BEGIN Recorded information
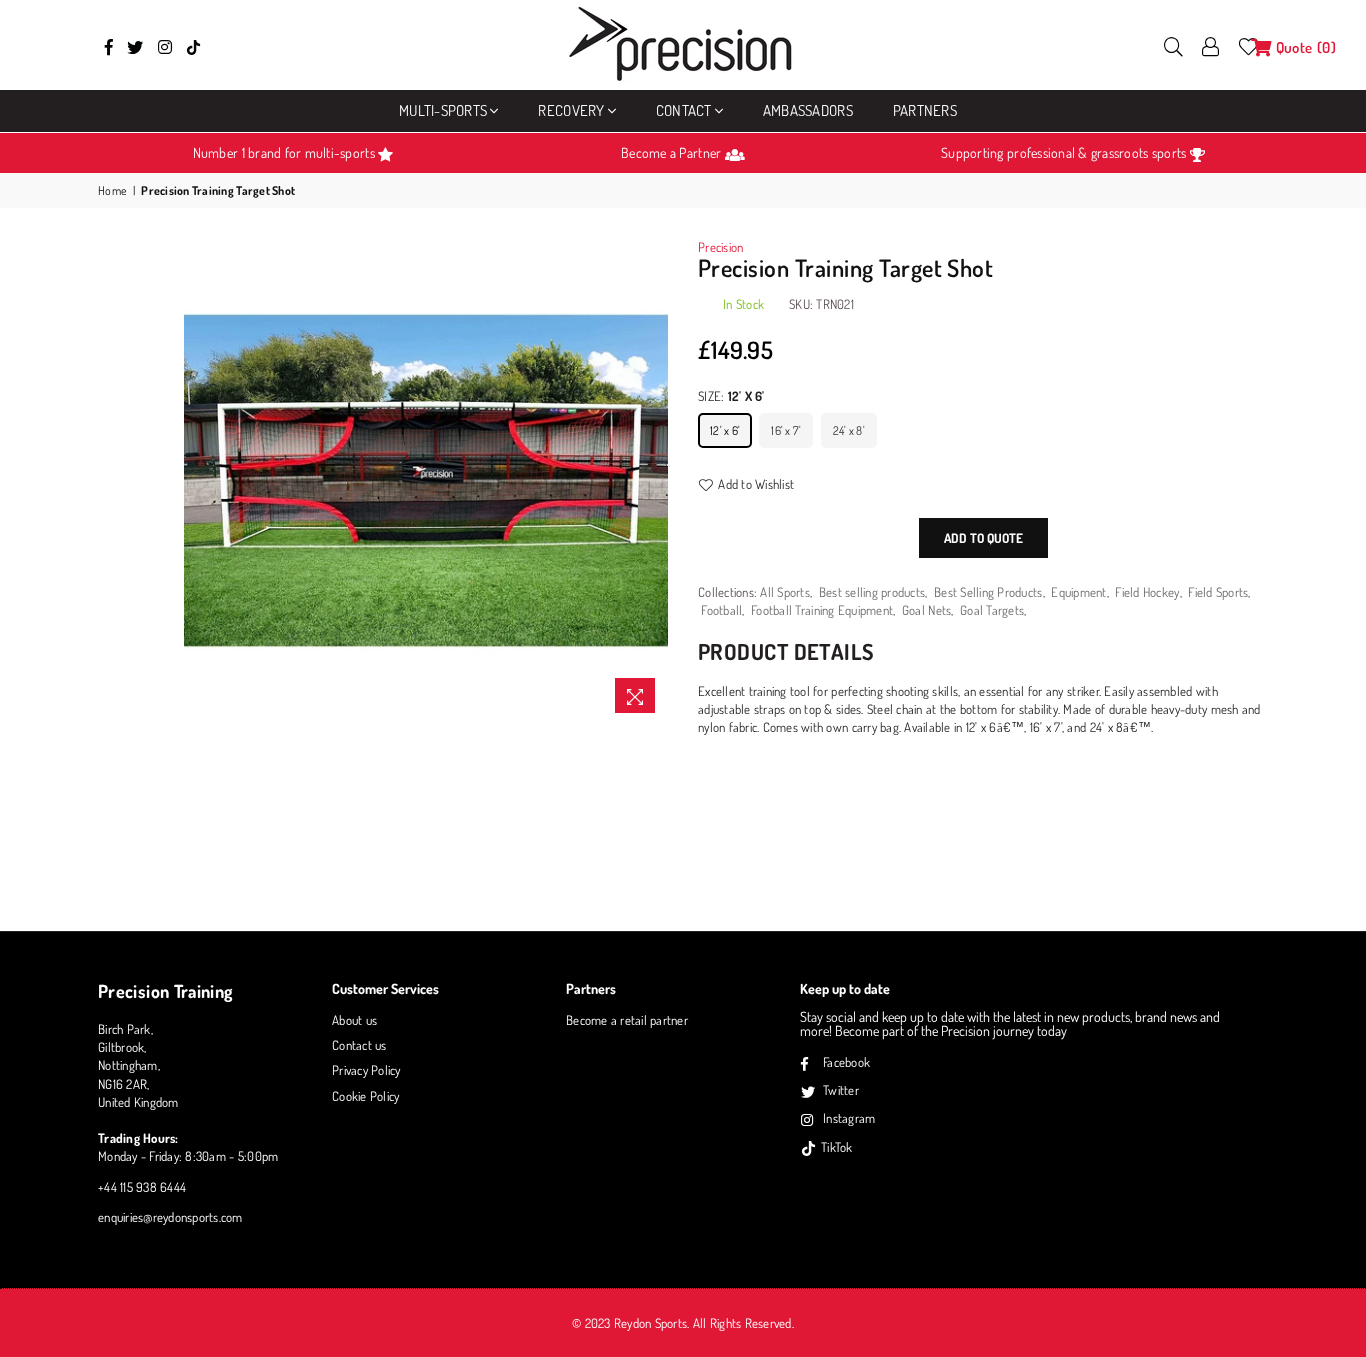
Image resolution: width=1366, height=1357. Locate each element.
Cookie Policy (365, 1096)
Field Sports (1218, 592)
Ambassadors (808, 110)
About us (354, 1020)
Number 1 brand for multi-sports (285, 152)
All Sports (785, 592)
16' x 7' (786, 430)
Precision (720, 247)
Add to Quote (983, 538)
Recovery (571, 110)
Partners (925, 110)
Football (721, 610)
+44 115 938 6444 (142, 1187)
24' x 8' (849, 430)
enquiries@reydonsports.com (170, 1217)
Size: (731, 396)
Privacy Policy (366, 1070)
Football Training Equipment (822, 610)
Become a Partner (672, 152)
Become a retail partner (627, 1020)
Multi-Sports (443, 110)
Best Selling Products (988, 592)
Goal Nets (926, 610)
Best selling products (872, 592)
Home (112, 190)
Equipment (1078, 592)
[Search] (1173, 45)
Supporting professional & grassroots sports (1065, 152)
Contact (684, 110)
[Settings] (1211, 45)
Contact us (359, 1045)
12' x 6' (725, 430)
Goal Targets (992, 610)
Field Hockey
END Recorded information
Description of the task
Print all of the entries word for word. Omit the pictures they contain.

Exercise output
Image resolution: width=1366, height=1357. Locate each element.
Cookie Policy (365, 1096)
Field Sports (1218, 592)
Ambassadors (808, 110)
About us (354, 1020)
Number 1 brand for multi-sports (285, 152)
All Sports (785, 592)
16' x 7' (786, 430)
Precision (720, 247)
Add to Quote (983, 538)
Recovery (571, 110)
Partners (925, 110)
Football (721, 610)
+44 115 938 6444 (142, 1187)
24' x 8' (849, 430)
enquiries@reydonsports.com (170, 1217)
Size: (731, 396)
Privacy Policy (366, 1070)
Football Training Equipment (822, 610)
Become a Partner (672, 152)
Become a retail partner (627, 1020)
Multi-Sports (443, 110)
Best Selling Products (988, 592)
Goal Nets (926, 610)
Best selling products (872, 592)
Home (112, 190)
Equipment (1078, 592)
[Search] (1173, 45)
Supporting professional & grassroots sports (1065, 152)
Contact (684, 110)
[Settings] (1211, 45)
Contact us (359, 1045)
12' x 6' (725, 430)
Goal Targets (992, 610)
Field Hockey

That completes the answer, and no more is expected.